**Exercise prompt:** What you return must be the lines of the data that hold the word "Gauge".

**Data to use:**
- - -

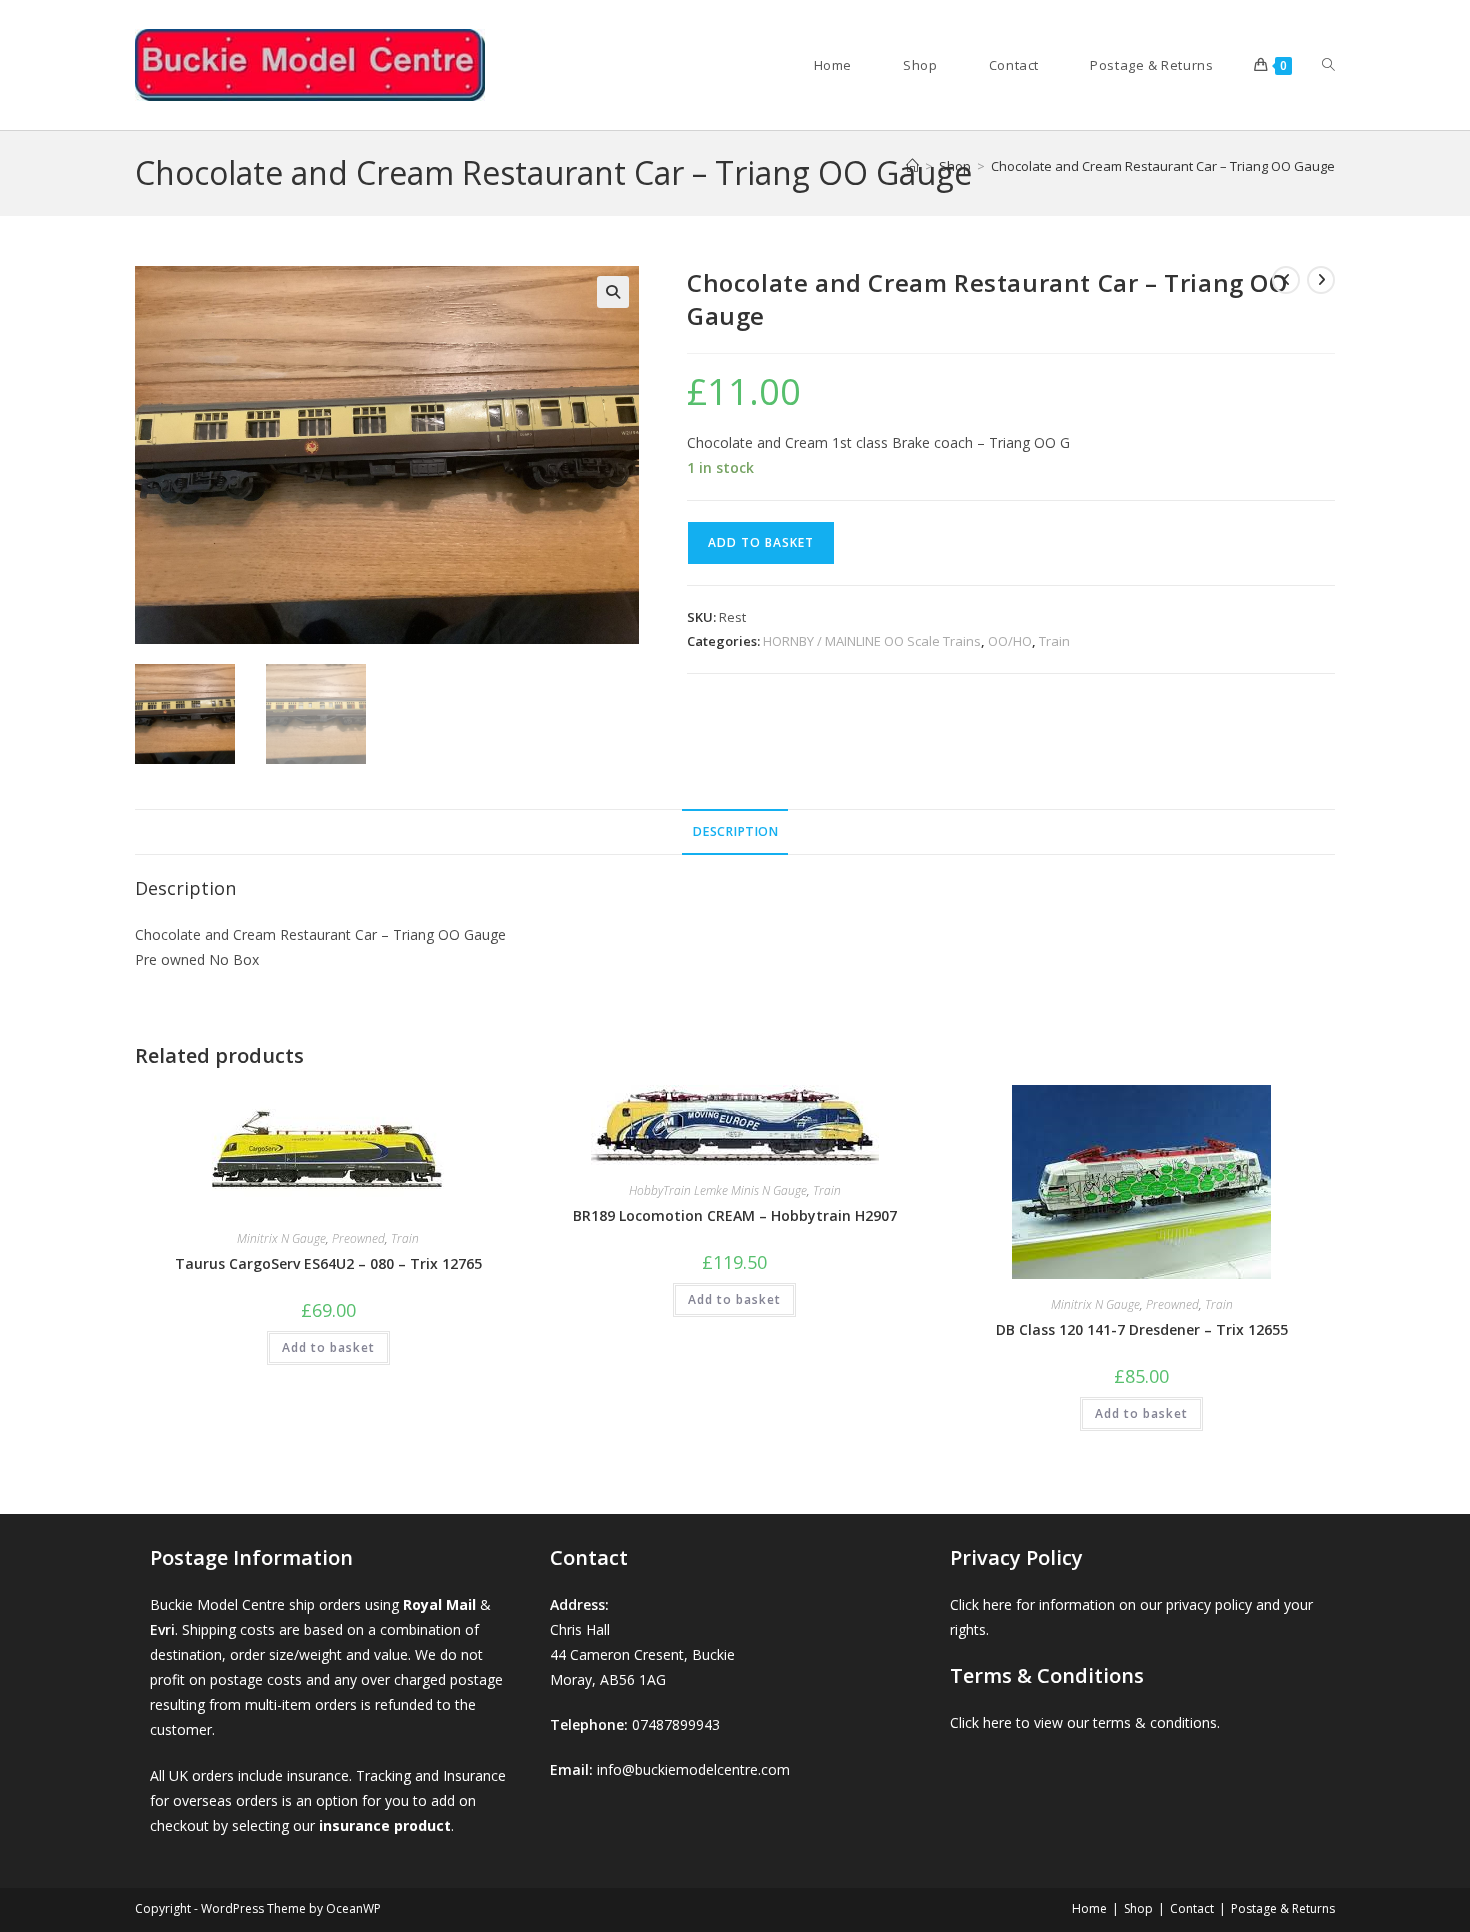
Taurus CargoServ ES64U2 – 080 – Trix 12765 (328, 1263)
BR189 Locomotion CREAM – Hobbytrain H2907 (735, 1215)
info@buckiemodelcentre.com (693, 1769)
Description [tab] (735, 831)
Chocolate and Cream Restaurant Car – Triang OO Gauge (1163, 166)
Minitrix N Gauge (281, 1238)
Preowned (358, 1238)
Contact (1192, 1908)
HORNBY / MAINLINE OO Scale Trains (872, 641)
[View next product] (1321, 280)
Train (1054, 641)
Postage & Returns (1283, 1908)
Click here (981, 1604)
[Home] (912, 166)
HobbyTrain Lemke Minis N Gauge (718, 1190)
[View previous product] (1286, 280)
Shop (1138, 1908)
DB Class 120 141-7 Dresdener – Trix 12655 (1142, 1329)
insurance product (385, 1825)
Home (1089, 1908)
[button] (613, 292)
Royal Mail (439, 1604)
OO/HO (1010, 641)
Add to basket (761, 542)
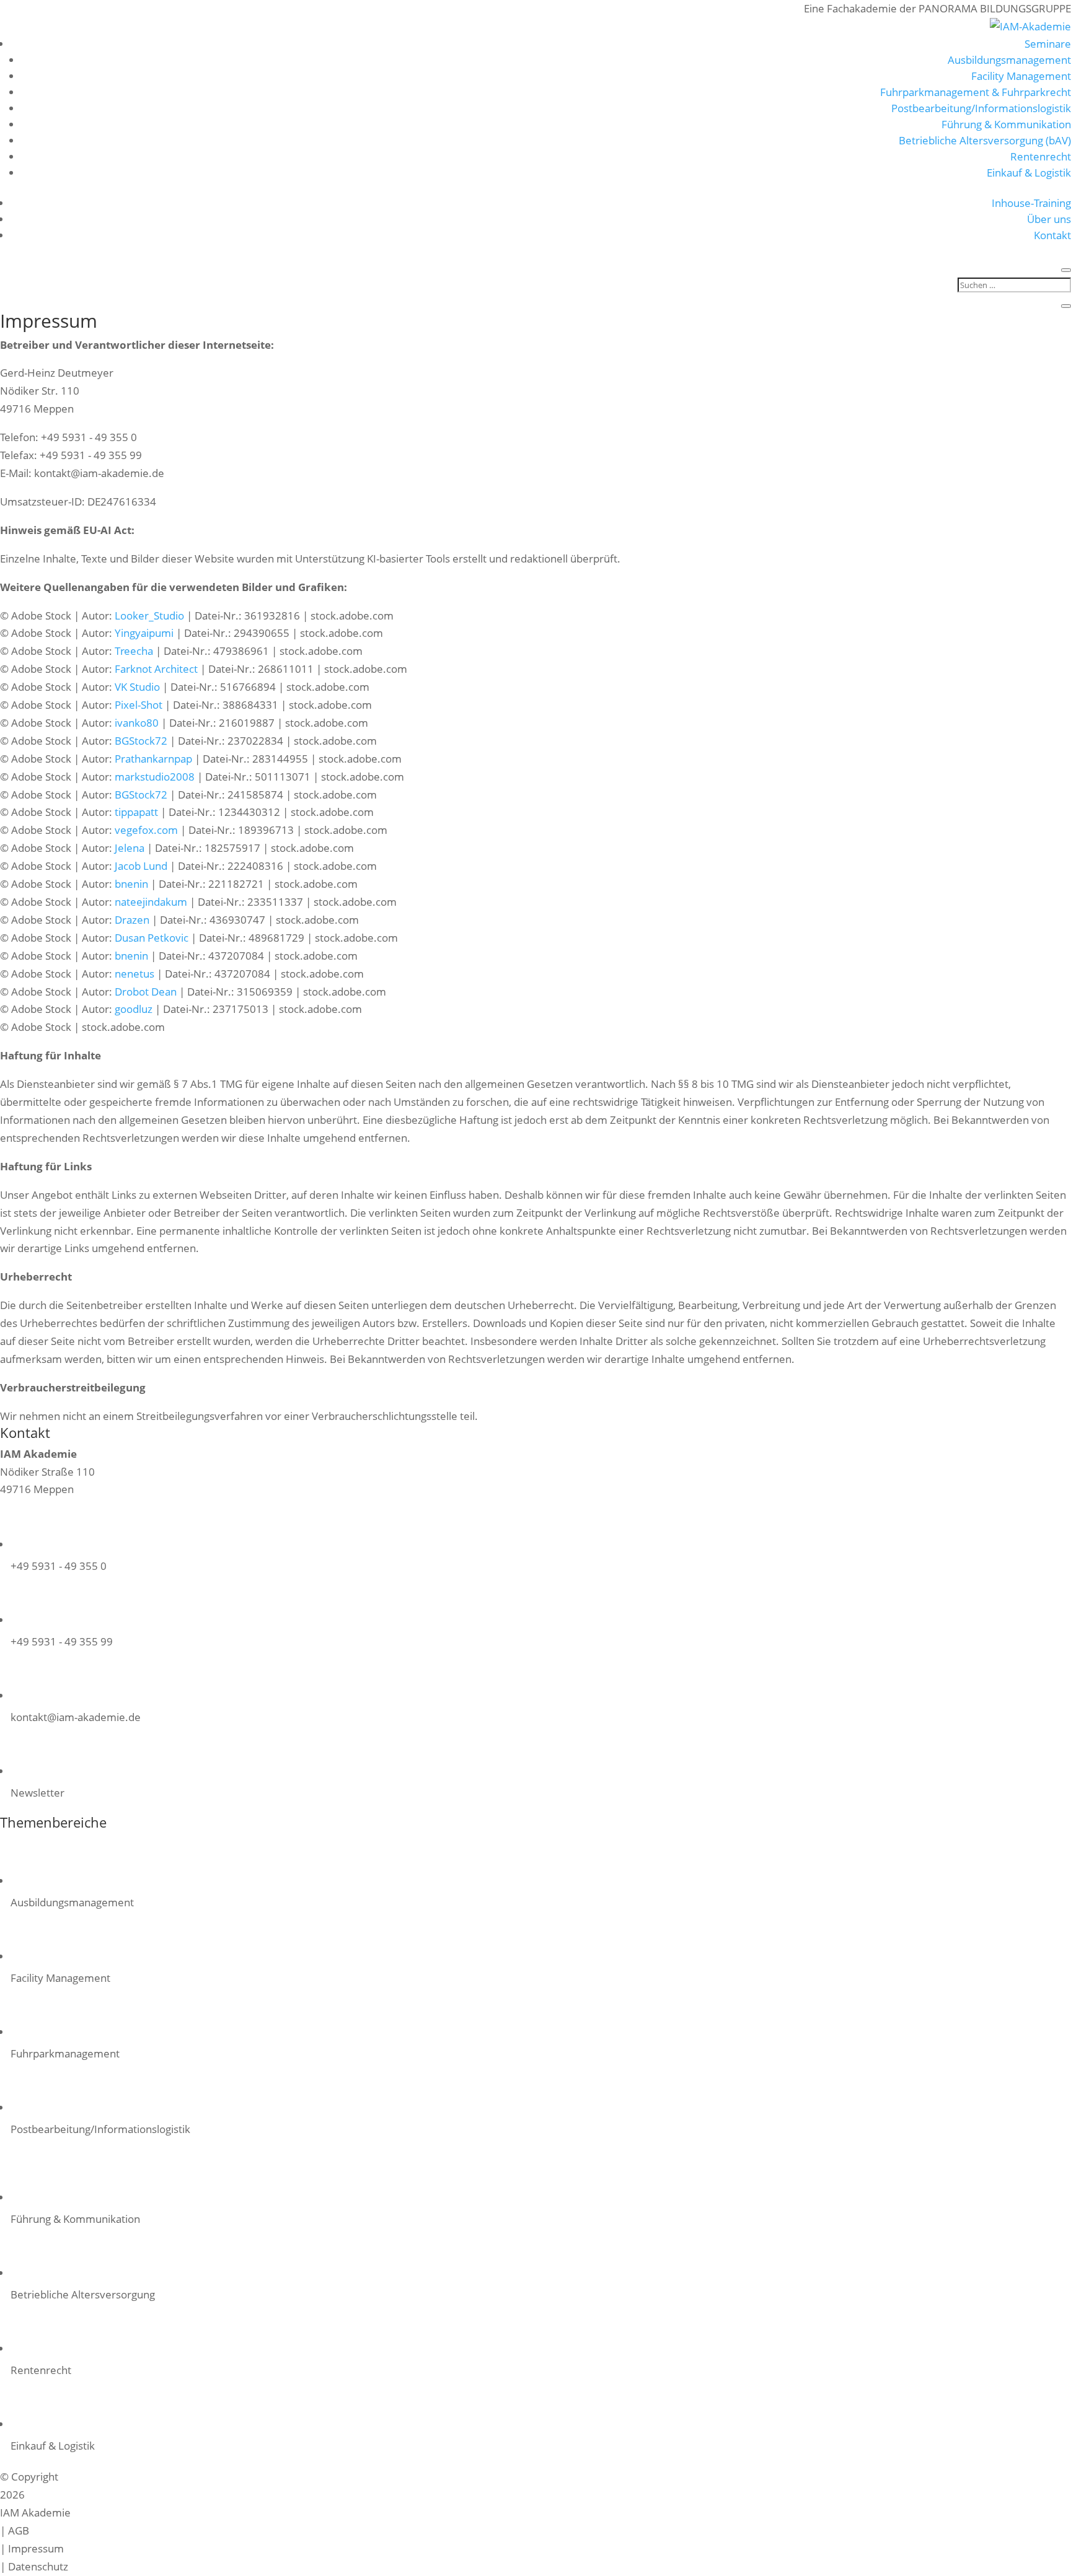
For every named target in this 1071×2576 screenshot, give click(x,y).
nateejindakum (151, 902)
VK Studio (137, 687)
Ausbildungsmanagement (1009, 60)
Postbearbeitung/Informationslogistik (981, 108)
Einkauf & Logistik (1029, 172)
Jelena (129, 848)
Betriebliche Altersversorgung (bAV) (985, 140)
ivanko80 (137, 723)
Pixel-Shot (138, 705)
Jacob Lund (141, 866)
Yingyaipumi (144, 633)
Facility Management (1021, 76)
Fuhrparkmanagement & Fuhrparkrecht (975, 92)
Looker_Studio (149, 615)
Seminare (1048, 44)
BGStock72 (141, 741)
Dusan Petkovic (151, 938)
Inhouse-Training (1031, 203)
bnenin (131, 884)
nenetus (134, 973)
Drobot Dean (146, 991)
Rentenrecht (1040, 156)
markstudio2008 (155, 776)
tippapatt (136, 812)
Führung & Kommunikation (1006, 124)
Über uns (1049, 219)
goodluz (133, 1009)
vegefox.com (146, 830)
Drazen (132, 920)
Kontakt (1052, 235)
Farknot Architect (156, 669)
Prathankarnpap (153, 758)
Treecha (134, 651)
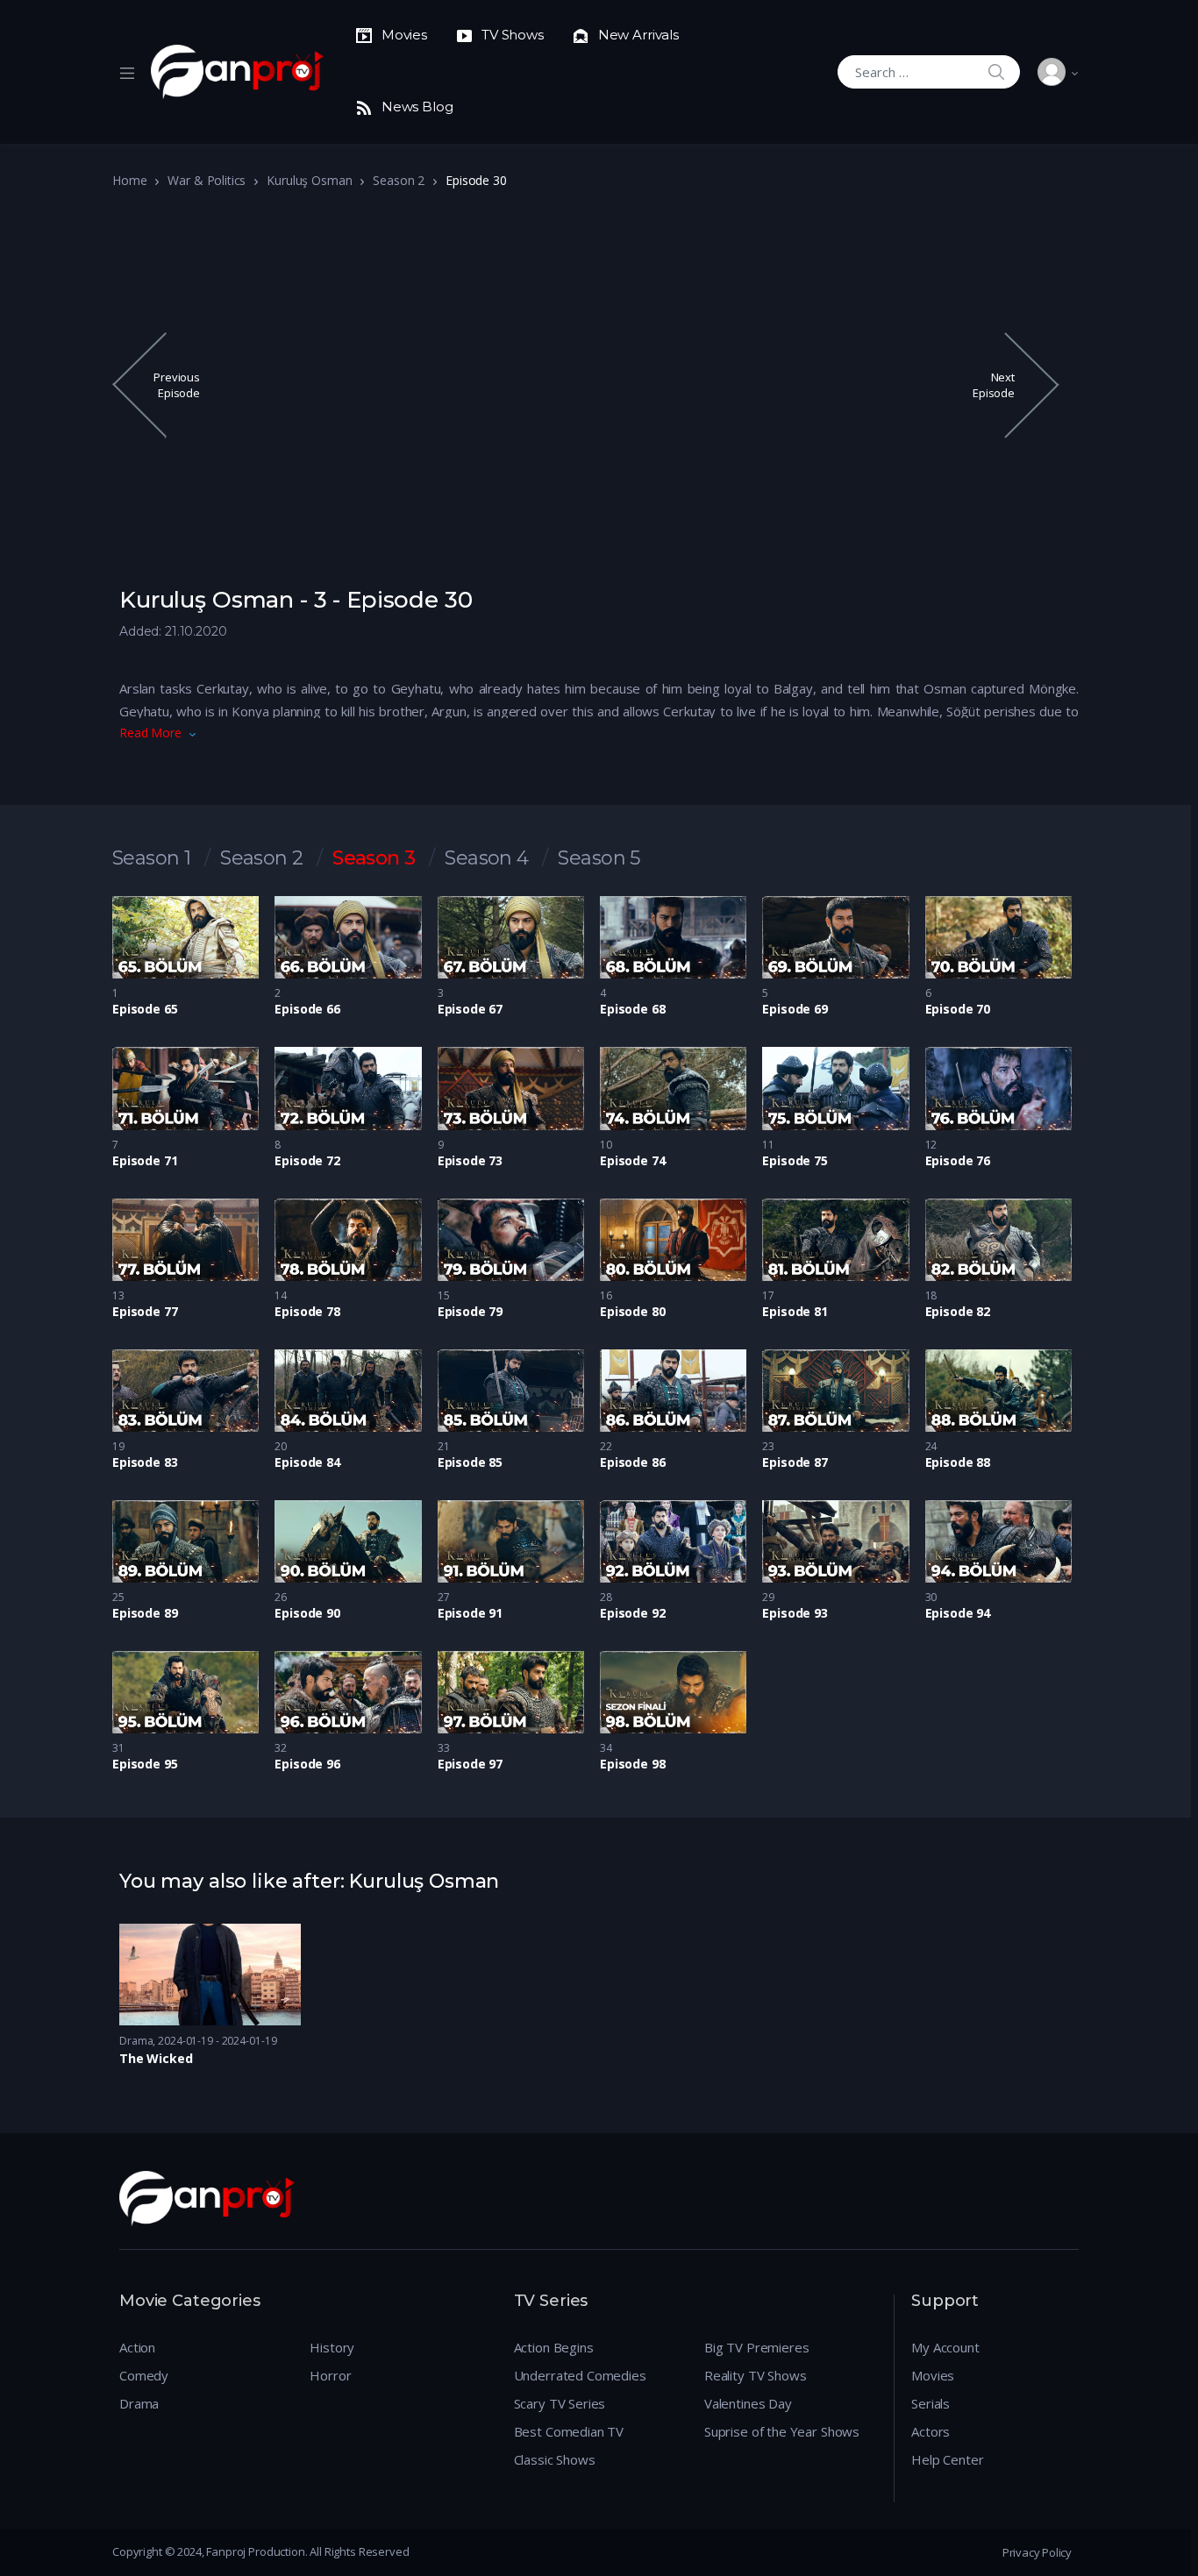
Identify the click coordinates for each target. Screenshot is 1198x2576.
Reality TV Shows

- - -

**Solved problem:**
Chocolate and Cream Restaurant Car – Triang OO Gauge (1163, 166)
Minitrix N Gauge (281, 1238)
HobbyTrain Lemke Minis N Gauge (718, 1190)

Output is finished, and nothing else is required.